_About this task_:
Reproduce every entry exactly, without alteration.

_Input data_:
________

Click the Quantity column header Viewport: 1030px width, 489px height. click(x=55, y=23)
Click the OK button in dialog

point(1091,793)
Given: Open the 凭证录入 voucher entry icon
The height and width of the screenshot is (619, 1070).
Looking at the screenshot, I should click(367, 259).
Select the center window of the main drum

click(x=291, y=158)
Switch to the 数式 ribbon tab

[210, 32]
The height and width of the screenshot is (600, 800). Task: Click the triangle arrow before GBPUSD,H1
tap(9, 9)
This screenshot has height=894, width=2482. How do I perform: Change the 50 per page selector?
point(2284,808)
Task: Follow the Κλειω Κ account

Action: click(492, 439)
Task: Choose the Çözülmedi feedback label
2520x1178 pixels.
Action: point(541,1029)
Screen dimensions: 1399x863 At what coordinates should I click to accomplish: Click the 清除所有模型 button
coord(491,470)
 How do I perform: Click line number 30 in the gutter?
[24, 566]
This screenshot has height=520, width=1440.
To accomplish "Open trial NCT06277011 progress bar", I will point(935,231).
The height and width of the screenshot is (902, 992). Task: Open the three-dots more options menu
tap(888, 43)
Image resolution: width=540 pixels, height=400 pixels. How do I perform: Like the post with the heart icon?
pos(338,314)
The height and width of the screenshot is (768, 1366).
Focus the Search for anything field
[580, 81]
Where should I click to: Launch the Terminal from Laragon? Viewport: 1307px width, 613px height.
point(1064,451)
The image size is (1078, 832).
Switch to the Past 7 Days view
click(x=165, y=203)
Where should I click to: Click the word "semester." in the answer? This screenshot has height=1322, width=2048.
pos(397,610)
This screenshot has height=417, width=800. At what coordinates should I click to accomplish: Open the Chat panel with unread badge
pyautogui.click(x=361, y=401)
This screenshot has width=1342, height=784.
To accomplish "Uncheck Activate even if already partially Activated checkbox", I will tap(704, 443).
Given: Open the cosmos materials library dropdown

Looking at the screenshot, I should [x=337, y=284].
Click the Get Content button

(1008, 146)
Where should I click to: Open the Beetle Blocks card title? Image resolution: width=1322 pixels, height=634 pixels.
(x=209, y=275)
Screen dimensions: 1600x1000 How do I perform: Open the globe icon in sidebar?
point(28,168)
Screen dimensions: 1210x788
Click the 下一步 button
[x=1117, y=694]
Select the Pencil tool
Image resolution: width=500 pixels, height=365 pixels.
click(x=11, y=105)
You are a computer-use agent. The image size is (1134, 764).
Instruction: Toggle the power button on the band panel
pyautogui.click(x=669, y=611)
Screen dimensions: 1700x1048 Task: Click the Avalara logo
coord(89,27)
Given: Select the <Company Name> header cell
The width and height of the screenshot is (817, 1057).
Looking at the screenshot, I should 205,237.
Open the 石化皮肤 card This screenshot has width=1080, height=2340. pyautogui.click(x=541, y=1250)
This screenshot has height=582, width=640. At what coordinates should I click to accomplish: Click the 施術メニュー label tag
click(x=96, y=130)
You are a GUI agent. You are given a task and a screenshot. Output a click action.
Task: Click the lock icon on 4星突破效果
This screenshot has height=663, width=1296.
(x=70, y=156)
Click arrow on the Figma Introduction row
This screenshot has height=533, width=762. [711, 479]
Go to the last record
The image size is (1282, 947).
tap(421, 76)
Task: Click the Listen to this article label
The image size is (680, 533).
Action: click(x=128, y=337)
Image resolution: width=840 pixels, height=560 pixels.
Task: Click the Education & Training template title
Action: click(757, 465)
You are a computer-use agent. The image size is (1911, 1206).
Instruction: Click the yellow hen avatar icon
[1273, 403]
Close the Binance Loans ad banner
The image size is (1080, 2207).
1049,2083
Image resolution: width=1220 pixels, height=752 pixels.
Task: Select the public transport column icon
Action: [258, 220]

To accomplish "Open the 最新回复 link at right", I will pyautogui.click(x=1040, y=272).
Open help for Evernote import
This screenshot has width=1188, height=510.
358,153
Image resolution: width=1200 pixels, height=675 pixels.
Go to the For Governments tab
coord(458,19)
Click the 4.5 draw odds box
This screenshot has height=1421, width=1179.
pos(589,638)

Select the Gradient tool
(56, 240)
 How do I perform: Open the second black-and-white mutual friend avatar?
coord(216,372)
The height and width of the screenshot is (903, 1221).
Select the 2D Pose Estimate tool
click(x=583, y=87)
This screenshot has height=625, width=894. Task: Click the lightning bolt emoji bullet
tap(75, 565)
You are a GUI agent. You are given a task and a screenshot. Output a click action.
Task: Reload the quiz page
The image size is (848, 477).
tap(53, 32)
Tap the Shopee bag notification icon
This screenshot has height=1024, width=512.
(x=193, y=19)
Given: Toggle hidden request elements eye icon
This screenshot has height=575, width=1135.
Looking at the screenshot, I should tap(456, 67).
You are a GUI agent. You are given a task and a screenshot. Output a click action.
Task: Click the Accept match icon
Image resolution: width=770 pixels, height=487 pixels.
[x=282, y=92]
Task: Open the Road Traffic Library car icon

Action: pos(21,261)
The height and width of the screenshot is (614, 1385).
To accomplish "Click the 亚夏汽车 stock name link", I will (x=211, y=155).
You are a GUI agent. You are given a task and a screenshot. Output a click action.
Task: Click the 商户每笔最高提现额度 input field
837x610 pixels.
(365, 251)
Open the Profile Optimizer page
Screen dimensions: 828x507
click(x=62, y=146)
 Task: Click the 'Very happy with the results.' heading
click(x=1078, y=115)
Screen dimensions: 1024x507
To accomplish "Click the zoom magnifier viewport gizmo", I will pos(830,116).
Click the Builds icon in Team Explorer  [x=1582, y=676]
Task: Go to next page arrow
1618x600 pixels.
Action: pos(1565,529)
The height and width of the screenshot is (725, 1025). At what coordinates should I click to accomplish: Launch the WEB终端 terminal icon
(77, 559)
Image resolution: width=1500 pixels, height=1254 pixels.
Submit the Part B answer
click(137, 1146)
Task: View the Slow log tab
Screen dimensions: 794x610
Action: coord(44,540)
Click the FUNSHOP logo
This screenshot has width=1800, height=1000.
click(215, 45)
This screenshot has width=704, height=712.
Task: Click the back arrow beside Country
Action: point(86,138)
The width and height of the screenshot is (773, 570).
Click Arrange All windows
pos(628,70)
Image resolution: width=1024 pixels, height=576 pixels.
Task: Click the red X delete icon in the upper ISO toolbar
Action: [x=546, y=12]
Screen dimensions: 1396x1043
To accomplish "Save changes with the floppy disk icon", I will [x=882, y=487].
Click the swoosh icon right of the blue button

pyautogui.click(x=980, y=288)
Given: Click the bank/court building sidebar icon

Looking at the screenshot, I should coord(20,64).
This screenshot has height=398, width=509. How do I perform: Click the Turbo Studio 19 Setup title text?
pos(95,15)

________

_Written response_:
Click the Quantity column header Viewport: 1030px width, 489px height. click(x=55, y=23)
Click the OK button in dialog

point(1091,793)
Given: Open the 凭证录入 voucher entry icon
The height and width of the screenshot is (619, 1070).
Looking at the screenshot, I should click(367, 259).
Select the center window of the main drum

click(x=291, y=158)
Switch to the 数式 ribbon tab

[210, 32]
The height and width of the screenshot is (600, 800). Task: Click the triangle arrow before GBPUSD,H1
tap(9, 9)
This screenshot has height=894, width=2482. How do I perform: Change the 50 per page selector?
point(2284,808)
Task: Follow the Κλειω Κ account

Action: click(492, 439)
Task: Choose the Çözülmedi feedback label
2520x1178 pixels.
Action: point(541,1029)
Screen dimensions: 1399x863 At what coordinates should I click to accomplish: Click the 清除所有模型 button
coord(491,470)
 How do I perform: Click line number 30 in the gutter?
[24, 566]
This screenshot has height=520, width=1440.
To accomplish "Open trial NCT06277011 progress bar", I will point(935,231).
The height and width of the screenshot is (902, 992). Task: Open the three-dots more options menu
tap(888, 43)
Image resolution: width=540 pixels, height=400 pixels. How do I perform: Like the post with the heart icon?
pos(338,314)
The height and width of the screenshot is (768, 1366).
Focus the Search for anything field
[580, 81]
Where should I click to: Launch the Terminal from Laragon? Viewport: 1307px width, 613px height.
point(1064,451)
The image size is (1078, 832).
Switch to the Past 7 Days view
click(x=165, y=203)
Where should I click to: Click the word "semester." in the answer? This screenshot has height=1322, width=2048.
pos(397,610)
This screenshot has height=417, width=800. At what coordinates should I click to accomplish: Open the Chat panel with unread badge
pyautogui.click(x=361, y=401)
This screenshot has width=1342, height=784.
To accomplish "Uncheck Activate even if already partially Activated checkbox", I will tap(704, 443).
Given: Open the cosmos materials library dropdown

Looking at the screenshot, I should [x=337, y=284].
Click the Get Content button

(1008, 146)
Where should I click to: Open the Beetle Blocks card title? Image resolution: width=1322 pixels, height=634 pixels.
(x=209, y=275)
Screen dimensions: 1600x1000 How do I perform: Open the globe icon in sidebar?
point(28,168)
Screen dimensions: 1210x788
Click the 下一步 button
[x=1117, y=694]
Select the Pencil tool
Image resolution: width=500 pixels, height=365 pixels.
click(x=11, y=105)
You are a computer-use agent. The image size is (1134, 764).
Instruction: Toggle the power button on the band panel
pyautogui.click(x=669, y=611)
Screen dimensions: 1700x1048 Task: Click the Avalara logo
coord(89,27)
Given: Select the <Company Name> header cell
The width and height of the screenshot is (817, 1057).
Looking at the screenshot, I should 205,237.
Open the 石化皮肤 card This screenshot has width=1080, height=2340. pyautogui.click(x=541, y=1250)
This screenshot has height=582, width=640. At what coordinates should I click to accomplish: Click the 施術メニュー label tag
click(x=96, y=130)
You are a GUI agent. You are given a task and a screenshot. Output a click action.
Task: Click the lock icon on 4星突破效果
This screenshot has height=663, width=1296.
(x=70, y=156)
Click arrow on the Figma Introduction row
This screenshot has height=533, width=762. [711, 479]
Go to the last record
The image size is (1282, 947).
tap(421, 76)
Task: Click the Listen to this article label
The image size is (680, 533).
Action: click(x=128, y=337)
Image resolution: width=840 pixels, height=560 pixels.
Task: Click the Education & Training template title
Action: click(757, 465)
You are a computer-use agent. The image size is (1911, 1206).
Instruction: Click the yellow hen avatar icon
[1273, 403]
Close the Binance Loans ad banner
The image size is (1080, 2207).
1049,2083
Image resolution: width=1220 pixels, height=752 pixels.
Task: Select the public transport column icon
Action: [258, 220]

To accomplish "Open the 最新回复 link at right", I will pyautogui.click(x=1040, y=272).
Open help for Evernote import
This screenshot has width=1188, height=510.
358,153
Image resolution: width=1200 pixels, height=675 pixels.
Go to the For Governments tab
coord(458,19)
Click the 4.5 draw odds box
This screenshot has height=1421, width=1179.
pos(589,638)

Select the Gradient tool
(56, 240)
 How do I perform: Open the second black-and-white mutual friend avatar?
coord(216,372)
The height and width of the screenshot is (903, 1221).
Select the 2D Pose Estimate tool
click(x=583, y=87)
This screenshot has height=625, width=894. Task: Click the lightning bolt emoji bullet
tap(75, 565)
You are a GUI agent. You are given a task and a screenshot. Output a click action.
Task: Reload the quiz page
The image size is (848, 477).
tap(53, 32)
Tap the Shopee bag notification icon
This screenshot has height=1024, width=512.
(x=193, y=19)
Given: Toggle hidden request elements eye icon
This screenshot has height=575, width=1135.
Looking at the screenshot, I should tap(456, 67).
You are a GUI agent. You are given a task and a screenshot. Output a click action.
Task: Click the Accept match icon
Image resolution: width=770 pixels, height=487 pixels.
[x=282, y=92]
Task: Open the Road Traffic Library car icon

Action: pos(21,261)
The height and width of the screenshot is (614, 1385).
To accomplish "Click the 亚夏汽车 stock name link", I will (x=211, y=155).
You are a GUI agent. You are given a task and a screenshot. Output a click action.
Task: Click the 商户每笔最高提现额度 input field
837x610 pixels.
(365, 251)
Open the Profile Optimizer page
Screen dimensions: 828x507
click(x=62, y=146)
 Task: Click the 'Very happy with the results.' heading
click(x=1078, y=115)
Screen dimensions: 1024x507
To accomplish "Click the zoom magnifier viewport gizmo", I will pos(830,116).
Click the Builds icon in Team Explorer  [x=1582, y=676]
Task: Go to next page arrow
1618x600 pixels.
Action: pos(1565,529)
The height and width of the screenshot is (725, 1025). At what coordinates should I click to accomplish: Launch the WEB终端 terminal icon
(77, 559)
Image resolution: width=1500 pixels, height=1254 pixels.
Submit the Part B answer
click(137, 1146)
Task: View the Slow log tab
Screen dimensions: 794x610
Action: coord(44,540)
Click the FUNSHOP logo
This screenshot has width=1800, height=1000.
click(215, 45)
This screenshot has width=704, height=712.
Task: Click the back arrow beside Country
Action: point(86,138)
The width and height of the screenshot is (773, 570).
Click Arrange All windows
pos(628,70)
Image resolution: width=1024 pixels, height=576 pixels.
Task: Click the red X delete icon in the upper ISO toolbar
Action: [x=546, y=12]
Screen dimensions: 1396x1043
To accomplish "Save changes with the floppy disk icon", I will [x=882, y=487].
Click the swoosh icon right of the blue button

pyautogui.click(x=980, y=288)
Given: Click the bank/court building sidebar icon

Looking at the screenshot, I should coord(20,64).
This screenshot has height=398, width=509. How do I perform: Click the Turbo Studio 19 Setup title text?
pos(95,15)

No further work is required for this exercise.